# Collected data
▽

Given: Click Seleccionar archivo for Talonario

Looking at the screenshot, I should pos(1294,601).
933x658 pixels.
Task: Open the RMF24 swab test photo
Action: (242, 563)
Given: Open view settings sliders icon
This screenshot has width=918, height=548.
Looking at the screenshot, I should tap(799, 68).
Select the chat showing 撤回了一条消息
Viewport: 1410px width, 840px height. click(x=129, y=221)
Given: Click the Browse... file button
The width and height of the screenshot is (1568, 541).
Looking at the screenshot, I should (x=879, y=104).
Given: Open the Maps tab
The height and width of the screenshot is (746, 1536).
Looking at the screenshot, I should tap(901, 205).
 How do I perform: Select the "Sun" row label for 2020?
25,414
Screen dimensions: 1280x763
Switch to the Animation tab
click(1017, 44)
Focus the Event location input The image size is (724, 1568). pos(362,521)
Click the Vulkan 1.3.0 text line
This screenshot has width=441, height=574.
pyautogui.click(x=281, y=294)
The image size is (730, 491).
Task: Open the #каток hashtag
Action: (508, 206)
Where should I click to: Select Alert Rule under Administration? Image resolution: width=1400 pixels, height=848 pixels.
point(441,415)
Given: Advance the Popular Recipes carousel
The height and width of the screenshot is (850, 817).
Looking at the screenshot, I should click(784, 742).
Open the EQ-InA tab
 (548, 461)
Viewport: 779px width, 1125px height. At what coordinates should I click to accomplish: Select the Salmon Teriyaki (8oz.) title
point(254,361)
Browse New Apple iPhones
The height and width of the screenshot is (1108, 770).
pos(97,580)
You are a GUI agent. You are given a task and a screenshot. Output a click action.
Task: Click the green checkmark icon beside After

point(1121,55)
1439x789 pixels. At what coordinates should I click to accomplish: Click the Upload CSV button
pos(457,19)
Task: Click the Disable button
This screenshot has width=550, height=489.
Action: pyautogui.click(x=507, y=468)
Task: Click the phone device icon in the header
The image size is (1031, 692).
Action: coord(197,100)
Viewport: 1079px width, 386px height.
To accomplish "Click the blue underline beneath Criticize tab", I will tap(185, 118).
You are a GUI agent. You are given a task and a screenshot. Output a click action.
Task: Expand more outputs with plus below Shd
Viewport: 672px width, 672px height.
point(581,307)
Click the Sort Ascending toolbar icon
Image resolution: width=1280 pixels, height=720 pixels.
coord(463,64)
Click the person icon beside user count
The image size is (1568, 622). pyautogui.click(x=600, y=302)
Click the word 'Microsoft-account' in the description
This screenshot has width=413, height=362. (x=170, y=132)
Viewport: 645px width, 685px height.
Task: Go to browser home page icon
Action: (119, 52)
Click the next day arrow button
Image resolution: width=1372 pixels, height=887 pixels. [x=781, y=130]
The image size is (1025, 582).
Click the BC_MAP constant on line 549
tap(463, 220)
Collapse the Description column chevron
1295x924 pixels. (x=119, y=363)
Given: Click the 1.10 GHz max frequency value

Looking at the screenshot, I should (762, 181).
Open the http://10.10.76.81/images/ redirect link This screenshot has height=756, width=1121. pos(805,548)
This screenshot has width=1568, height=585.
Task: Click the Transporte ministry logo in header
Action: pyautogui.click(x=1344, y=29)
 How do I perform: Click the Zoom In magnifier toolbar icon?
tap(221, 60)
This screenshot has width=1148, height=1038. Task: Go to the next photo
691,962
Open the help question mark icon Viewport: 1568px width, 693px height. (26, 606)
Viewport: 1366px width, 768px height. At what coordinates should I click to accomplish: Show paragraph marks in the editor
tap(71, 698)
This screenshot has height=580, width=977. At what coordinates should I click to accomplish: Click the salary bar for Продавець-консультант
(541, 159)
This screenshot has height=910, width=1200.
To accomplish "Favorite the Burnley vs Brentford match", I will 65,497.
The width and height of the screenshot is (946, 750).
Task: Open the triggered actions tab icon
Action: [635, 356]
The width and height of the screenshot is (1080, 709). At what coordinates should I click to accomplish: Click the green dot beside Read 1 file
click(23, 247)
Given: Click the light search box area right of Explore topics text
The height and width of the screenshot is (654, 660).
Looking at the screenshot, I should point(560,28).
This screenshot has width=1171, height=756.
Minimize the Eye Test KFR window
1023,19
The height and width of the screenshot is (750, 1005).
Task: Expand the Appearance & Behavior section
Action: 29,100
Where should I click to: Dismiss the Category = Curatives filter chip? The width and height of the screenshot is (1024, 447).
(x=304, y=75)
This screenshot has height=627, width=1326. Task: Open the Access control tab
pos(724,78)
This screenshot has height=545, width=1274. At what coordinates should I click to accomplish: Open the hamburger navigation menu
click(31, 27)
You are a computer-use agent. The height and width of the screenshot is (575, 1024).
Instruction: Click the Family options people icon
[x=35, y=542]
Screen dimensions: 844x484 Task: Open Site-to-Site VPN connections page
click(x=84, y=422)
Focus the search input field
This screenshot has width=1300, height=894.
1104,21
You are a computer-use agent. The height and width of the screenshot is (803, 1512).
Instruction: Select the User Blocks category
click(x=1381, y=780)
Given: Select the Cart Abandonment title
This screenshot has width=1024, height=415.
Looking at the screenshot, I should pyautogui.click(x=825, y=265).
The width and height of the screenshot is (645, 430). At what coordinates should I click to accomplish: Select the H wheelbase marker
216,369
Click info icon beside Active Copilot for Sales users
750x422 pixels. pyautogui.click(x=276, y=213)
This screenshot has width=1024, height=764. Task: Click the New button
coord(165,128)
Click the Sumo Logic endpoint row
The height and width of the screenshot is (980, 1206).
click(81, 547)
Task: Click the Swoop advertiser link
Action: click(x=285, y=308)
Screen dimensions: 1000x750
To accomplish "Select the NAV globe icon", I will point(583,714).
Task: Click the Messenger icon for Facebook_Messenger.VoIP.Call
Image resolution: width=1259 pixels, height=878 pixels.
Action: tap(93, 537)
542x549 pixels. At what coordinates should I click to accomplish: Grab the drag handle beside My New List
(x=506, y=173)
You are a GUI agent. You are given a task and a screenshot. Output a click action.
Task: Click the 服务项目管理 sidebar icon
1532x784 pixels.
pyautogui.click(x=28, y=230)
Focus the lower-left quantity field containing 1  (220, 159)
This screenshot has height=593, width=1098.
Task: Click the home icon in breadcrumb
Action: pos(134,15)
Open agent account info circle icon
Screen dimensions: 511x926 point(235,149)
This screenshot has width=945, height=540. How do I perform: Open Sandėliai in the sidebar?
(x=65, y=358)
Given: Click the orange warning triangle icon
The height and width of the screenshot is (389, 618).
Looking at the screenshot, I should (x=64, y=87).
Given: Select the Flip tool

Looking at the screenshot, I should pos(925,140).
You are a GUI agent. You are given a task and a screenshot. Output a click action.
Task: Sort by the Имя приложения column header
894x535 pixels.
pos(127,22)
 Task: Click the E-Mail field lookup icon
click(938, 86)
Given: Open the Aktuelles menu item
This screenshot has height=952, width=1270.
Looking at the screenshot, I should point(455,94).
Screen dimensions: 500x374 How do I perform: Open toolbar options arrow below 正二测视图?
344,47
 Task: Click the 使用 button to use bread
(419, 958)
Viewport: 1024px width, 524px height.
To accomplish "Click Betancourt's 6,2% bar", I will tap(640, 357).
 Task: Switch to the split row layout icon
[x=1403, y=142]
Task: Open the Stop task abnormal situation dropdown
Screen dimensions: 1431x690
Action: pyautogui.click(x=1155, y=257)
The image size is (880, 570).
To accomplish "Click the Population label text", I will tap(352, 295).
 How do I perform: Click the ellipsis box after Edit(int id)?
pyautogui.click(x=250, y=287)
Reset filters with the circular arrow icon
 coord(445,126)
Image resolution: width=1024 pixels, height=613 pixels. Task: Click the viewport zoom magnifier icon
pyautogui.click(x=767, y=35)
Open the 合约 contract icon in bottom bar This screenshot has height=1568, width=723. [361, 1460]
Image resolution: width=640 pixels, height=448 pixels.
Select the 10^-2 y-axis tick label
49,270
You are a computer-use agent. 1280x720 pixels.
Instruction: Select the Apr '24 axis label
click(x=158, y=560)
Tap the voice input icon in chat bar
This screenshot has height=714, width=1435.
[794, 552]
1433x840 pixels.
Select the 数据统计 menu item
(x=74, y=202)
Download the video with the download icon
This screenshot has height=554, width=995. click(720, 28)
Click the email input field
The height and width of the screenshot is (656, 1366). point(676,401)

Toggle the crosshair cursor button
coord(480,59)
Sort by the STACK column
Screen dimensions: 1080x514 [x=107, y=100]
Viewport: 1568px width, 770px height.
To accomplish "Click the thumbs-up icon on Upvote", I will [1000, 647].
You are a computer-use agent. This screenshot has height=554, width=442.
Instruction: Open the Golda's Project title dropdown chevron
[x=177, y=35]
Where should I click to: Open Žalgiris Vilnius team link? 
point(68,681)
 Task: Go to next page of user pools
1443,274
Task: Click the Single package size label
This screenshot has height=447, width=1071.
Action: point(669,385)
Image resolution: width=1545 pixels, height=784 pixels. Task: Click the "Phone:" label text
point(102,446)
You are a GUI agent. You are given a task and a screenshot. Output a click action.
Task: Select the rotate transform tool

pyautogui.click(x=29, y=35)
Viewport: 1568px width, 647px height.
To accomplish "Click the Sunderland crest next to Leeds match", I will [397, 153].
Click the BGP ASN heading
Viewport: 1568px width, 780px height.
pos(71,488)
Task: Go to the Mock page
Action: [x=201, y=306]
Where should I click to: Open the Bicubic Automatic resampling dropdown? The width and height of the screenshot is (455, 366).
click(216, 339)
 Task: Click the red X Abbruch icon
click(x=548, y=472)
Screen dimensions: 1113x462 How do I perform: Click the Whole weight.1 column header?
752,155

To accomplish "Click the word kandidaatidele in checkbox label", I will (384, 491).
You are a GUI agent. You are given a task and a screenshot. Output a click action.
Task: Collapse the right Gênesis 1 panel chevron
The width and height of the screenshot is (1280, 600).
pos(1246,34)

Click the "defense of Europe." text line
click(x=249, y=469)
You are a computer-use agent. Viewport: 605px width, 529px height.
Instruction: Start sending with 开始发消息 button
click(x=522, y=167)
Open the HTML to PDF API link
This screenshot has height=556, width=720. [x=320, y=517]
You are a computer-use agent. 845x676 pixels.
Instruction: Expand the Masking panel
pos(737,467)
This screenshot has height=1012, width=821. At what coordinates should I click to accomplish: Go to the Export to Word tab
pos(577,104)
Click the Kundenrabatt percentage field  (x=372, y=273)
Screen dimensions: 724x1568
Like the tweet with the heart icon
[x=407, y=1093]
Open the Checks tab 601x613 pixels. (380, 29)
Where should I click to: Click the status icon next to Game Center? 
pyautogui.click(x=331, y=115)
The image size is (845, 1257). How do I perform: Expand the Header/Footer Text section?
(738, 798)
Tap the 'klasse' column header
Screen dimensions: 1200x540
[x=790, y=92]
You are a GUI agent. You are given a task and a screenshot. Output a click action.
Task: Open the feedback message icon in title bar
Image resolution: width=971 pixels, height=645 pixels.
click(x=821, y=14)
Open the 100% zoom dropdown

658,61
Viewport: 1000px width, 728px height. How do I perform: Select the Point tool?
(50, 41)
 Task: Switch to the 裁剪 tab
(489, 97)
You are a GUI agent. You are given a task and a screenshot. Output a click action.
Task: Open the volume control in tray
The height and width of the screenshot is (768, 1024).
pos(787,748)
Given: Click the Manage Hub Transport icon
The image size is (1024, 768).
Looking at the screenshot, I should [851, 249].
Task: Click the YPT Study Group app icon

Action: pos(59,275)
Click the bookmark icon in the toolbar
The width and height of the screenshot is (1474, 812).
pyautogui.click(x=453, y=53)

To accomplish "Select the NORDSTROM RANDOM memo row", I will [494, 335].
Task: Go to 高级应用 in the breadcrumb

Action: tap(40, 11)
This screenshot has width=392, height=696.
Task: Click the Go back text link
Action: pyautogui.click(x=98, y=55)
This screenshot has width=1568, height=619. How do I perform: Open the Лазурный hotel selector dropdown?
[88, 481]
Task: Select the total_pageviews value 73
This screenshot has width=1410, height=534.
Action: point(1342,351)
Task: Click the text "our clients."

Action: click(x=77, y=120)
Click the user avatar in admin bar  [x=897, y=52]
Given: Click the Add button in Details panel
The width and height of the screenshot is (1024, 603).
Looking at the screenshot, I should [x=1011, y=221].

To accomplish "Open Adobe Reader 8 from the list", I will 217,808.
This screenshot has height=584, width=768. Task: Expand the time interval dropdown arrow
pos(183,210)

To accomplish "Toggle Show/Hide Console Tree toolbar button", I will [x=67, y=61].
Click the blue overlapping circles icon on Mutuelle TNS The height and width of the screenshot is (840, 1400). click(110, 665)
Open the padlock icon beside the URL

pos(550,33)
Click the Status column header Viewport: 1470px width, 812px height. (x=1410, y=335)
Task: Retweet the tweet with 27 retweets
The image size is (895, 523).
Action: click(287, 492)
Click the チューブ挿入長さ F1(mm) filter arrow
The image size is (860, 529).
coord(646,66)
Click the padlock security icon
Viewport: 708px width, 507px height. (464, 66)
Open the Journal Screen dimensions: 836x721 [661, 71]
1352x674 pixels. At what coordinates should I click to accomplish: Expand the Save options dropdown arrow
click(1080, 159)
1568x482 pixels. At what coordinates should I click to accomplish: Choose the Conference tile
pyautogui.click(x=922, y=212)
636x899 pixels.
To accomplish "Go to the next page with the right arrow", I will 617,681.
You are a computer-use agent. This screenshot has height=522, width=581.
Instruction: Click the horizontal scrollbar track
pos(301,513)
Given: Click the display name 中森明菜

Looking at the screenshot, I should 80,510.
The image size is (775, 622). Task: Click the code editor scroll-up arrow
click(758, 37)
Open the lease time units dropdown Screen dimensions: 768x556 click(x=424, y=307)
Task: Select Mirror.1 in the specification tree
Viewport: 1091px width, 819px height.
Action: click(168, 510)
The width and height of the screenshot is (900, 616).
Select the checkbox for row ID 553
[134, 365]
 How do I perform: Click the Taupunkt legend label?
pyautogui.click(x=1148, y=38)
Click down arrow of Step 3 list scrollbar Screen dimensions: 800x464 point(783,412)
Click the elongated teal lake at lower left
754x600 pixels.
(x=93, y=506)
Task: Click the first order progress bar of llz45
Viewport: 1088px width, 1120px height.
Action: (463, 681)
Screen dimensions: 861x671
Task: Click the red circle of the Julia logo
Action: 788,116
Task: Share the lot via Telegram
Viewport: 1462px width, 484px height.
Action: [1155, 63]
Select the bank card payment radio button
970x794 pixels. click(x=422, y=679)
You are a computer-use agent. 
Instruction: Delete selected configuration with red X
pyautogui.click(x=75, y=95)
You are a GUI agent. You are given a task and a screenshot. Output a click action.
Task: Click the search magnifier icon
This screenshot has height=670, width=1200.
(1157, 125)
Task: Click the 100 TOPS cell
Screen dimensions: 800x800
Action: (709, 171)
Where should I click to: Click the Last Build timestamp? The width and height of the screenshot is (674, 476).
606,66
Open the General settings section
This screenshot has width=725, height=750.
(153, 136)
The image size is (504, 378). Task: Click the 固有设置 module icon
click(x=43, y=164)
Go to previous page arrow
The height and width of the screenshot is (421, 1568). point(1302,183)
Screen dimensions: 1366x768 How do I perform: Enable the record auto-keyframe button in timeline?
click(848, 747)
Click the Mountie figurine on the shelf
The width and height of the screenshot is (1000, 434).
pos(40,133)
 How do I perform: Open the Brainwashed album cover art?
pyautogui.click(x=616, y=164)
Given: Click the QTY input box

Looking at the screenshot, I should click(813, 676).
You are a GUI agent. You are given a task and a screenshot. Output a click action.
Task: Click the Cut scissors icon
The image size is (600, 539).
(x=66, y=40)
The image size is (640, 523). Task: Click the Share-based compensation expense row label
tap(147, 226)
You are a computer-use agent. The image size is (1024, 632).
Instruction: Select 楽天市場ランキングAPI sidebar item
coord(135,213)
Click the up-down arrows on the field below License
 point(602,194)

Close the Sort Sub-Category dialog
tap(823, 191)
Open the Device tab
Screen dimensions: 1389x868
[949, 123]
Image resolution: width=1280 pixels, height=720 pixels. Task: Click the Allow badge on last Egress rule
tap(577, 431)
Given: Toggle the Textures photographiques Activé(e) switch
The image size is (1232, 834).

△

# WHAT THE TASK REQUIRES
Check the data for the word "right" and pull out the lines that have it.

# TASK RESULT
Given: Click the light search box area right of Explore topics text
Task: Collapse the right Gênesis 1 panel chevron
To accomplish "Go to the next page with the right arrow", I will 617,681.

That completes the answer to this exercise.